BUD: A Buffer-Disk Architecture for Energy Conservation in Parallel Disk Systems

Buffer Disk Architecture

Parallel disks consisting of multiple disks with high-speed switched interconnects are ideal for data-intensive applications running in high-performance computing systems. Improving the energy efficiency of parallel disks is an intrinsic requirement of next generation high-performance computing systems, because a storage subsystem can represent 27% of the energy consumed in a data center. However, it is a major challenge to conserve energy for parallel disks and energy efficiently coordinate I/Os of hundreds or thousands of concurrent disk devices to meet high-performance and energy-saving requirements. This research investigates novel energy conservation techniques to provide significant energy savings while achieving low-cost and high-performance for parallel disks. In this research project, the investigators take an organized approach to implementing energy-saving techniques for parallel disks, simulating energy-efficient parallel disk systems, and conducting a physical demonstration.

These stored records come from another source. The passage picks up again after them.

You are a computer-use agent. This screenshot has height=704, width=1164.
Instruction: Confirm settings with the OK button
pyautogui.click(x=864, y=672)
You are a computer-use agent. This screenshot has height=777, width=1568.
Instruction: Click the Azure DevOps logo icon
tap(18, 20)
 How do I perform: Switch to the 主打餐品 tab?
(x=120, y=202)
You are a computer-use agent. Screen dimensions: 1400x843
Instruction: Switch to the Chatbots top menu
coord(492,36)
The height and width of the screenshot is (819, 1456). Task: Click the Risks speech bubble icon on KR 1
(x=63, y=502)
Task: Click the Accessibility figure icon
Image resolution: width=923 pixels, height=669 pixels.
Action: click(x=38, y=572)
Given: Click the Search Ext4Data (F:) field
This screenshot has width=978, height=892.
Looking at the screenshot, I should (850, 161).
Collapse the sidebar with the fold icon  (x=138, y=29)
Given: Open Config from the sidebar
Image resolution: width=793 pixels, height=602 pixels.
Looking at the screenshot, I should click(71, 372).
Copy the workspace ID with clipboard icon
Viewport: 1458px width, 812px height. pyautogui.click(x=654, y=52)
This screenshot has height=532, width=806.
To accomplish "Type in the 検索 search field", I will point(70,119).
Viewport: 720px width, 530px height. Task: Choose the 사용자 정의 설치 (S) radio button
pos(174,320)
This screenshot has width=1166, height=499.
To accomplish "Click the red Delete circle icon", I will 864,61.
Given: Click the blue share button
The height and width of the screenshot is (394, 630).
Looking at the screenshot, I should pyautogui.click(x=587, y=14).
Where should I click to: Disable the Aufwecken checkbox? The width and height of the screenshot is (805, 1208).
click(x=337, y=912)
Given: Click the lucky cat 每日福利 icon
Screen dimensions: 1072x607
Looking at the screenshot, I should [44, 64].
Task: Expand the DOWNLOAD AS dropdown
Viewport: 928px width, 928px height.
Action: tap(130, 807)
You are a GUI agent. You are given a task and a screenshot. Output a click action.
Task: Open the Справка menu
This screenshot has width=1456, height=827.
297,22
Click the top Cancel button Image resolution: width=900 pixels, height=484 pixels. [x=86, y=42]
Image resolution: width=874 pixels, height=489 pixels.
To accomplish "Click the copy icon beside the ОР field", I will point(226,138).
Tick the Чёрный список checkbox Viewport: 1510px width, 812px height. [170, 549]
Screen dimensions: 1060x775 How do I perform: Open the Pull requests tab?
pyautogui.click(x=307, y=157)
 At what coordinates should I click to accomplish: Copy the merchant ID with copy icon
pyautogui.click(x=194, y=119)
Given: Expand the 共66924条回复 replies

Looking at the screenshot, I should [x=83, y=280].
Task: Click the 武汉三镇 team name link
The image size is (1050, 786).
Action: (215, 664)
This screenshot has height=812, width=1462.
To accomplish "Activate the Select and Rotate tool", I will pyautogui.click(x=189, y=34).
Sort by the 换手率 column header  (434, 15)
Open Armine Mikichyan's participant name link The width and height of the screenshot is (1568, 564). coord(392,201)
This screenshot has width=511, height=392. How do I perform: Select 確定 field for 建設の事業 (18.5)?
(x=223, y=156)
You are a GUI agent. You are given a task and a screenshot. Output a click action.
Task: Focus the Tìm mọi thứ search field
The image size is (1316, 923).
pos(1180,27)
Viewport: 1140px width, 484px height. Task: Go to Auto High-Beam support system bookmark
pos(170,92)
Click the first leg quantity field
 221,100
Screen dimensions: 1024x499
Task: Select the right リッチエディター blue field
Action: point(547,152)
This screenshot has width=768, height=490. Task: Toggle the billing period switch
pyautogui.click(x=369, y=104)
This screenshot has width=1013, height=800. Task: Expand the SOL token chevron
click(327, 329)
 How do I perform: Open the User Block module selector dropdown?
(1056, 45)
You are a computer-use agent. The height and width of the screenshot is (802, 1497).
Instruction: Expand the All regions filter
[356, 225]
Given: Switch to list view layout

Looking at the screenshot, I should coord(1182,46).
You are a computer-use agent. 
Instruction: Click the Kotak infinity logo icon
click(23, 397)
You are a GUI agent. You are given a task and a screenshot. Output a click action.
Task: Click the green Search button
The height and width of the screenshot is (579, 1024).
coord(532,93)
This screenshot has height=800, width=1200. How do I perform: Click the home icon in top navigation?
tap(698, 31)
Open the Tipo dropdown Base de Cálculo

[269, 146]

This research involves four tasks: (1) design and develop a buffer-disk (BUD) architecture to reduce energy dissipation in parallel disk systems; (2) develop innovative energy-saving techniques, including an energy-related reliability model, energy-aware data partitioning, disk request processing, data movement, data placement, prefetching strategies, and power management for buffer disks; (3) implement a simulation toolkit (BUDSIM) used to develop a variety of energy-saving techniques and their integration in the BUD architecture; and (4) validate the BUD architecture along with our innovative energy-conservation techniques using real data-intensive applications running on high-performance clusters. This research can benefit society by developing economically attractive and environmentally friendly parallel disk systems, which are able to lower electricity bills and reduce emissions of air pollutants. Furthermore, the BUD architecture and the energy-conservation techniques can be transferable to embedded disk systems, where power constraints are more severe than conventional disk systems.